On 09/17/2014 07:12 PM, Andy Parker wrote:
> Adrien has put together a change to address PUP-1106 (failed
> dependencies are not honored on refresh), however this is a really
> thorny issue and I'd like to get some more eyes on it before
> committing to the change.
>
> I think the original bug in redmine has the most history
> (http://projects.puppetlabs.com/issues/5876) and unfortunately it
> doesn't look like there was a clear decision about what the correct
> behavior is. I think John's description of the semantics are pretty
> good, but I find it a little hard to unravel it into what needs to change.
>
> Adrien's solution is to make it so that a resource *does not process
> refresh events* when it is being skipped. Skipping can happen because
> of failed dependencies or because the resource isn't scheduled. I'm
> going to keep looking over it and will try it out some, but I think
> others should kick these tires a bit as well.

Oh, the nostalgia.

The issue got somewhat watered down back in the day, with questions
about the semantics of refreshonly execs especially when they don't get
triggered. I don't think this belongs into this discussion at all and
can be regarded after the refresh madness itself is sorted out.

Which this fix will. I think.

There are other exciting cases in there, such as "is a resource failed
if it's in sync but the refresh fails" and so forth. I feel that those
are more relevant, but should probably be handled on their own. This
should be possible, and I don't see that it would be contradictory for
the proposed design. In other words, fixes for related issues can likely
be implemented independently of merging this one.

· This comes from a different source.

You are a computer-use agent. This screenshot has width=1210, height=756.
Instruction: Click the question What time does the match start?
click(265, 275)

Specifically, one of the more disturbing examples from the ticket is this:

http://projects.puppetlabs.com/issues/5876#note-16

This one is not fixed through the proposed change. It will need another
change to the effect that a failure to refresh constitutes a resource
failure as well, I assume. Which it should. But, and I repeat myself on
purpose, this should be a different discussion.

Cheers,
Felix

John Bollinger

unread,

Sep 17, 2014, 3:21:24 PM9/17/14

to puppe...@googlegroups.com

On Wednesday, September 17, 2014 12:12:31 PM UTC-5, Andy Parker wrote:

Adrien has put together a change to address PUP-1106 (failed dependencies are not honored on refresh), however this is a really thorny issue and I'd like to get some more eyes on it before committing to the change.

I think the original bug in redmine has the most history (http://projects.puppetlabs.com/issues/5876) and unfortunately it doesn't look like there was a clear decision about what the correct behavior is. I think John's description of the semantics are pretty good, but I find it a little hard to unravel it into what needs to change.

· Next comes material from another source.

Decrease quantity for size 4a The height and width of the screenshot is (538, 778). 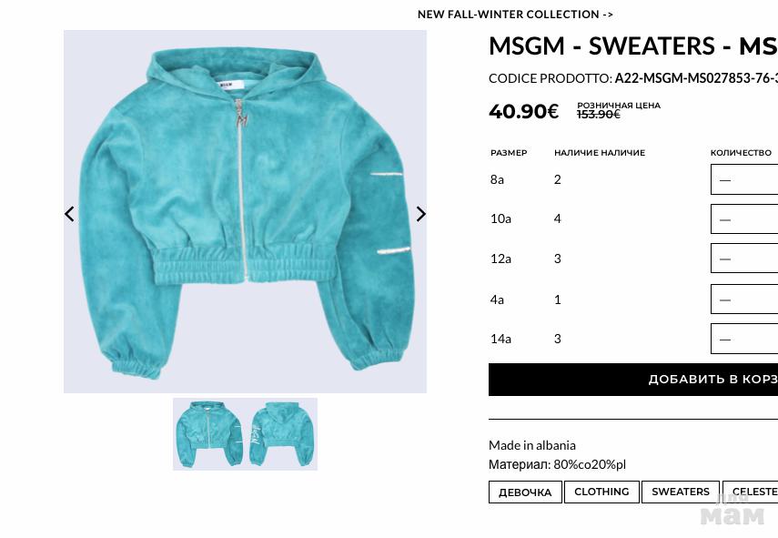(725, 299)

Adrien's solution is to make it so that a resource *does not process refresh events* when it is being skipped. Skipping can happen because of failed dependencies or because the resource isn't scheduled. I'm going to keep looking over it and will try it out some, but I think others should kick these tires a bit as well.

Referring back to my comments on Redmine 5876, it sounds like that corresponds to ensuring that this expectation holds:

> (4) a resource that is not synchronized cannot be refreshed, regardless of what resource notifies it or to what other resource it may be subscribed.

I hadn't considered reasons for skipping synchronization other than failure of dependencies, but I absolutely agree that resources skipped for any reason should not refresh. But what about resources that themselves fail? Such resources also should not refresh. Does that already work, and/or is it addressed by Adrien's patch?

Further question: an Exec that is considered in sync because of its 'creates', 'onlyif', and/or 'unless' parameter should not also be considered skipped. Is it necessary or appropriate for such a resource to avoid refreshing, too? Moreover, is it necessary or appropriate for the provider to evaluate those parameters (again) at refresh time?

Additionally, there are some other behaviors around signaling and syncing that are discussed in the commentary on Redmine 5876, but that go a bit beyond the reported buggy behavior. These don't necessarily have to be addressed to close the issue, but if the commentary seems valuable then I hope it can be put somewhere less likely to be lost upon closure of the issue. In particular, I would really like to see this implemented:

> (6) Execs should not be construed as having the same synchronization and refresh actions. Instead, they should be construed as having only one or the other.

Perhaps Execs could retain a possibility to run twice (as they will do now if they receive a signal and are not refreshonly), though I have never come across an example where that behavior was invoked intentionally. If this is indeed implemented, then I think it would provide direction on the question I raised above about the 'creates', 'onlyif', and 'unless' parameters: that they should be processed once, to control the (at most one) execution of the Exec's command.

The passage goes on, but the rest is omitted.